Missing the perfect moment for investment into Australia’s future prosperity03 April 2019
The Australian Technology Network of Universities (ATN) commends the Government on its forecast $7.1 billion surplus but is disappointed that Government did not take this unique opportunity to invest in the foundations of Australia’s future prosperity, including the innovation and higher education…
The Australian Technology Network of Universities (ATN) commends the Government on its forecast $7.1 billion surplus but is disappointed that Government did not take this unique opportunity to invest in the foundations of Australia’s future prosperity, including the innovation and higher education sectors.
ATN Chair and UTS Vice Chancellor Professor Attila Brungs says, “universities are the largest non-resource sector contributor to the Australian economy and a global success story, but more importantly a foundation required to improve the well-being of Australians and provide a positive future for society.”
“Everyday we see the positive impact of universities whether it be through graduates working as our nation’s teachers, health professionals or engineers or our researchers finding breakthroughs to make society a better place,” says Professor Brungs.
“Universities are job creators and for every thousand university graduates who enter the Australian workforce, 120 new jobs are created for people without university degrees.
“The innovation, research and impact of universities, was demonstrated to be at world leading levels in recently published Federal Government benchmarking. This was built by the commitment and investment of past governments. The higher education sector is transforming itself to support society through a lifetime of learning to adapt and thrive in the new realities of the workplace. These activities are critical to the wellbeing and prosperity of all Australians and requires consistent investment.”

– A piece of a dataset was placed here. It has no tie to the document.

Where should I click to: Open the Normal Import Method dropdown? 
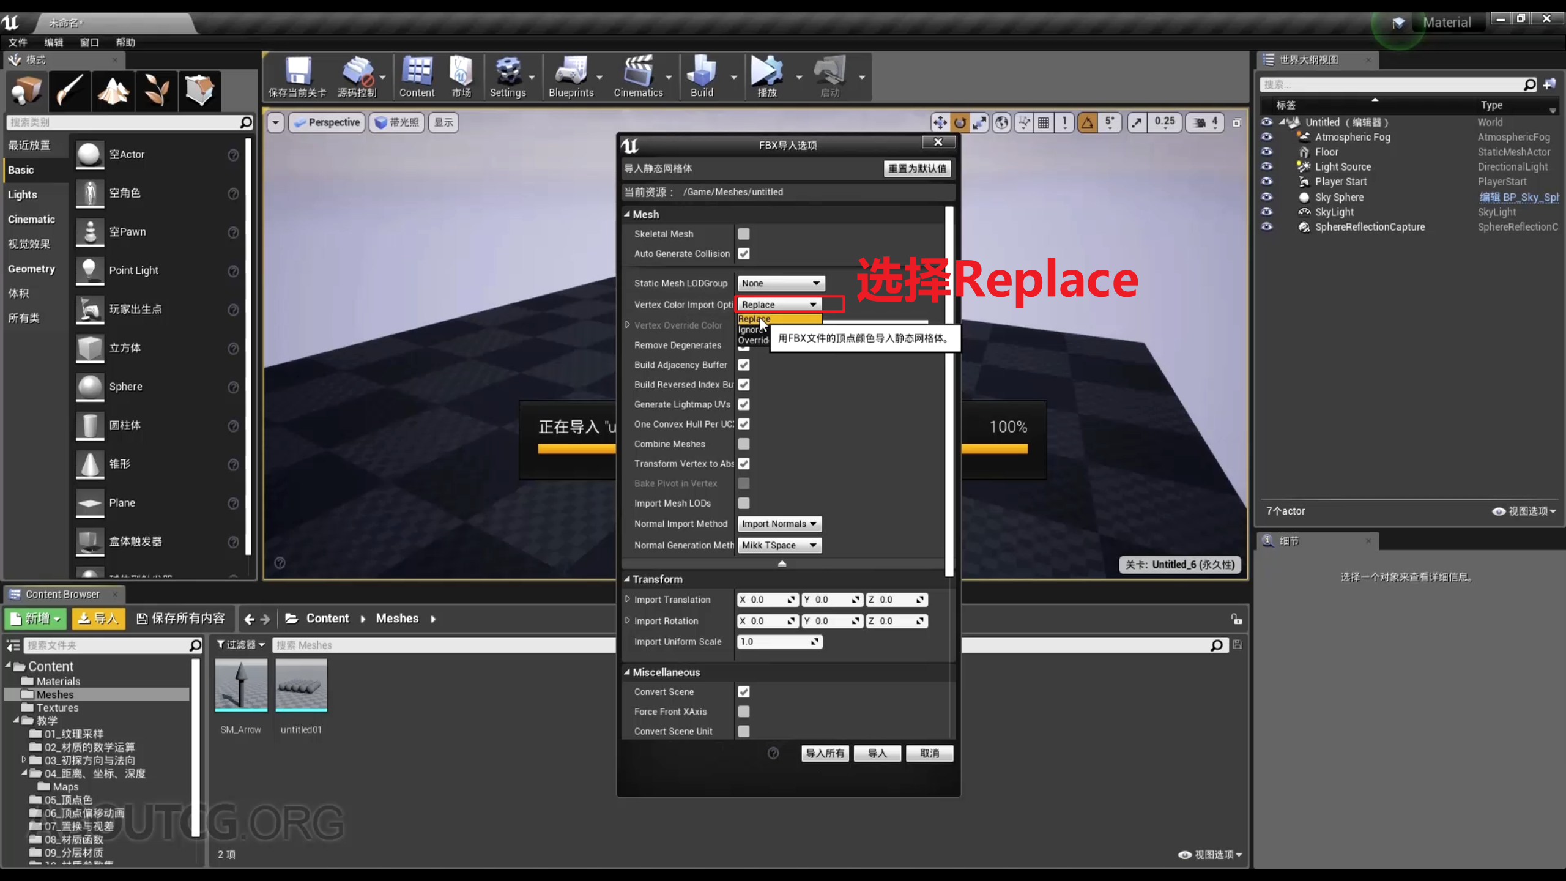pos(779,524)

The ATN highlights that the Government has cut universities by $2.1 billion over the last 18 months – making it harder for students from diverse backgrounds to attend university. Not only has this budget failed to reverse any of the cuts, it is disappointing that it delivers limited new support to pivotal pillars of Australian society – education and innovation.
“The ATN has long advocated that Australia should have a sustainable, world-class higher education system that remains affordable and accessible to all who are eligible, regardless of background or circumstance,” says Professor Brungs.
“Universities have the power to transform lives, open up new opportunities and empower people with the knowledge and skills to contribute positively to their community.”
The ATN welcomes programs to increase accessibility and support for the Indigenous community.
The ATN also welcomes the additional support for women in STEM and commends the Government for continuing the Science in Australia Gender Equity (SAGE) initiative, allowing higher education providers to continue to improve their policies and practices for gender equity.
The ATN has long advocated for, and is supportive of, the Government’s commitment to implementing a tertiary wide unique student identifier and centralised repository for students’ education and training records.
“In a time where lifelong learning is the focal solution to meet the challenges of the future workforce, it is important that students are able to track and see their diverse set of qualifications regardless of whether this training occurred at university or in the vocational sector,” says Professor Brungs.
“An appropriately resourced university sector is a critical path to jobs growth, economic growth and diversity and a more productive and innovative society.”
The ATN looks forward to working with the Federal Government to ensure the tertiary sector continues to nurture Australia’s skilled future workforce and maintain prosperity in Australia’s economy.